NAME

MooseX::InstanceTracking - Trait for tracking all instances of a class

SYNOPSIS

package Employee;
use Moose;
use MooseX::InstanceTracking;

my $merrill = Employee->new;
my $howard = Employee->new;

Employee->meta->instances; # $merrill, $howard (or $howard, $merrill)
Employee->meta->get_all_instances; # $merrill, $howard (or $howard, $merrill)


package Employee::Chef;
use Moose;
extends 'Employee';

my $kalin = Employee::Chef->new;

Employee->meta->instances; # $merrill, $howard (or $howard, $merrill)
Employee->meta->get_all_instances; # $merrill, $howard, $kalin (or $howard,  $merrill, $kalin)

DESCRIPTION

This extends your metaclass by providing instance tracking. Every object that is instantiated will be tracked on the metaclass. This can be useful if you need to interact with all the live objects for some reason.

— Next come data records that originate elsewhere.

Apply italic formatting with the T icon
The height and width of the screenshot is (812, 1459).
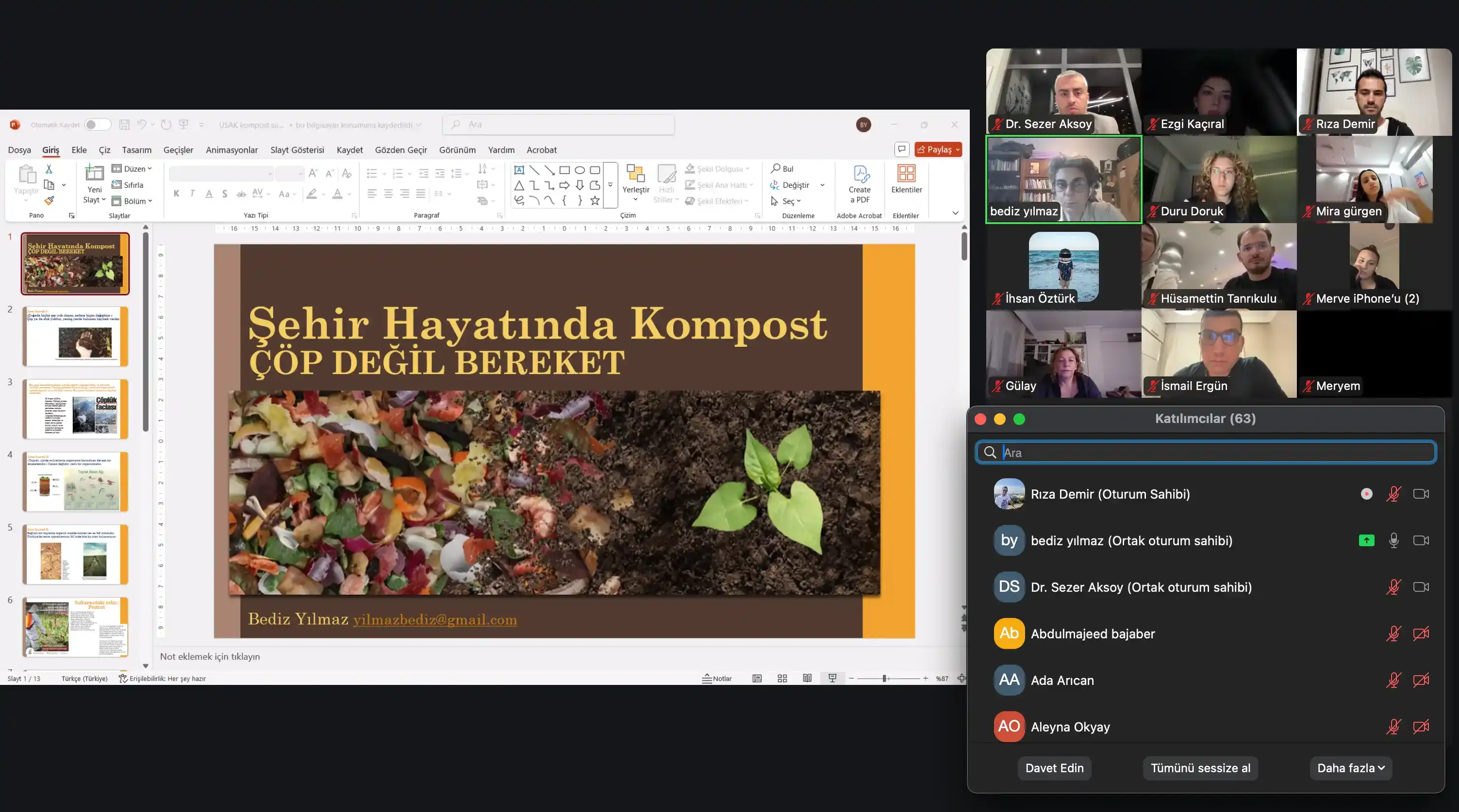tap(192, 194)
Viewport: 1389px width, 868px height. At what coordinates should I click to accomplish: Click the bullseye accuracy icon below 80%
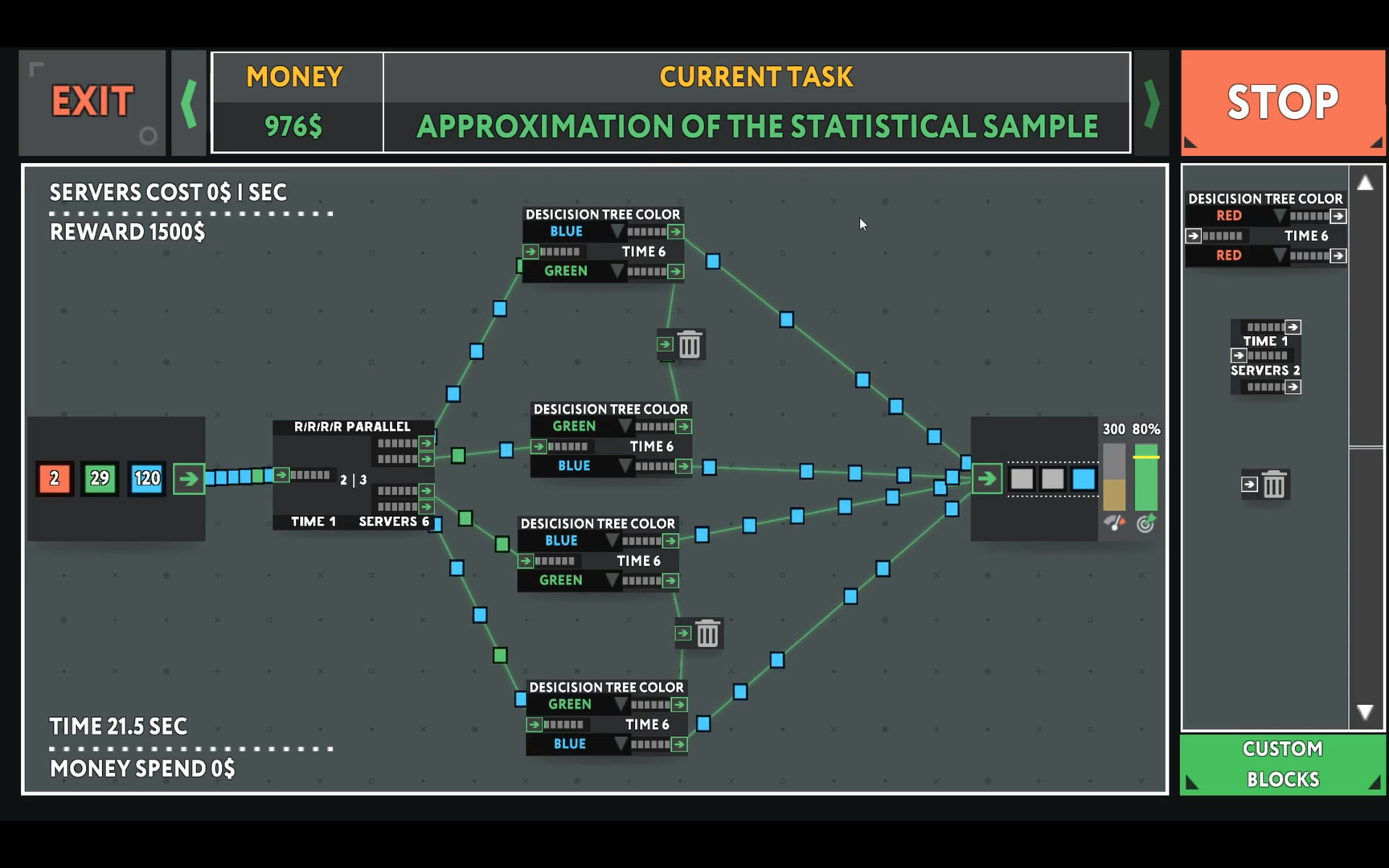(1145, 524)

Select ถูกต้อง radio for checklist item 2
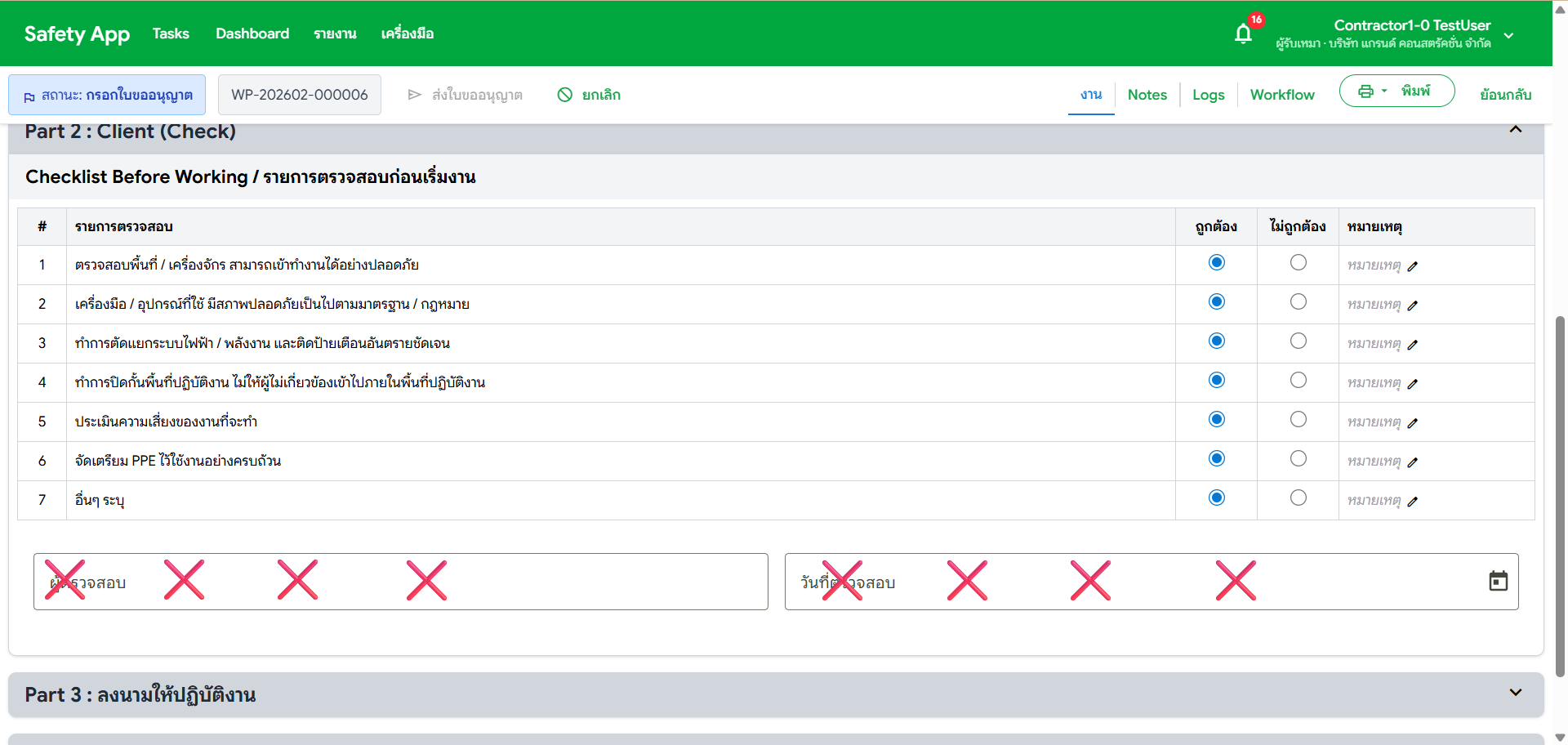point(1216,301)

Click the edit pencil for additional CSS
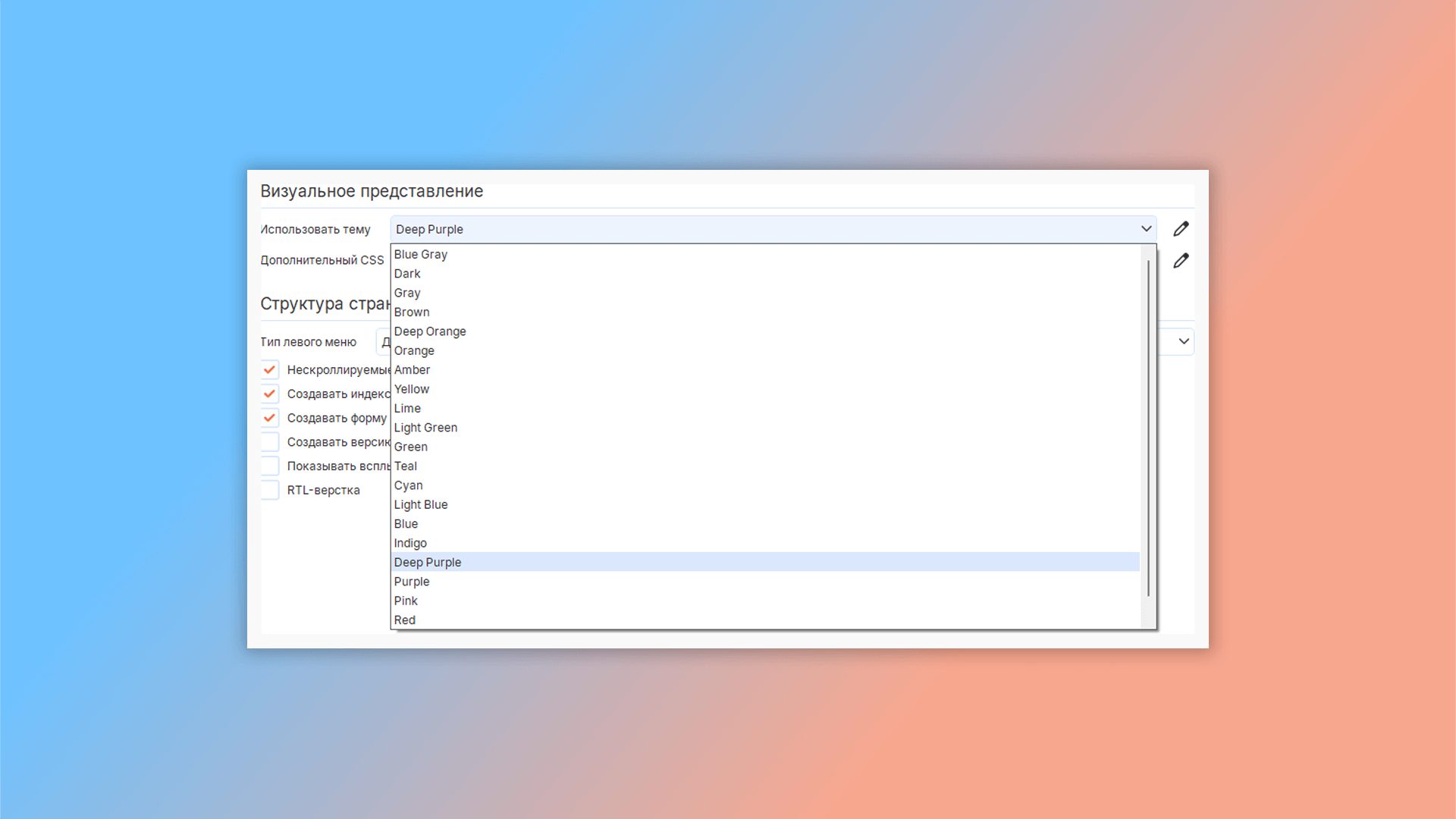(1181, 261)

There are two traits: a class trait, which adds the instance store and accessors for it; and a constructor trait, which ensures that even instances generated by inlined constructors are tracked.

METACLASS METHODS

instances

Returns the unordered set of instances of this direct class. Instances of subclasses are not included in this set.

get_all_instances

Returns the unordered set of instances of this direct class and all of its subclasses.

PRIVATE METACLASS METHODS

You should probably not call these methods. If you extend Moose by adding some way to construct objects outside of "construct_instance" in Moose::Meta::Class, you are crazy but you'll need to call these methods.

_track_instance

Begins tracking the instance(s) passed.

_untrack_instance

Explicitly stops tracking the instance(s) passed. You do not need to call this if your instance is garbage collected, since we use Set::Object::Weak. However if your instance leaves the class some other way, you may need to explicitly call this. For example, this can happen in core Moose when an instance is reblessed.

AUTHOR

Shawn M Moore, sartak@bestpractical.com

COPYRIGHT AND LICENSE

Copyright 2009 Shawn M Moore.

This program is free software; you can redistribute it and/or modify it under the same terms as Perl itself.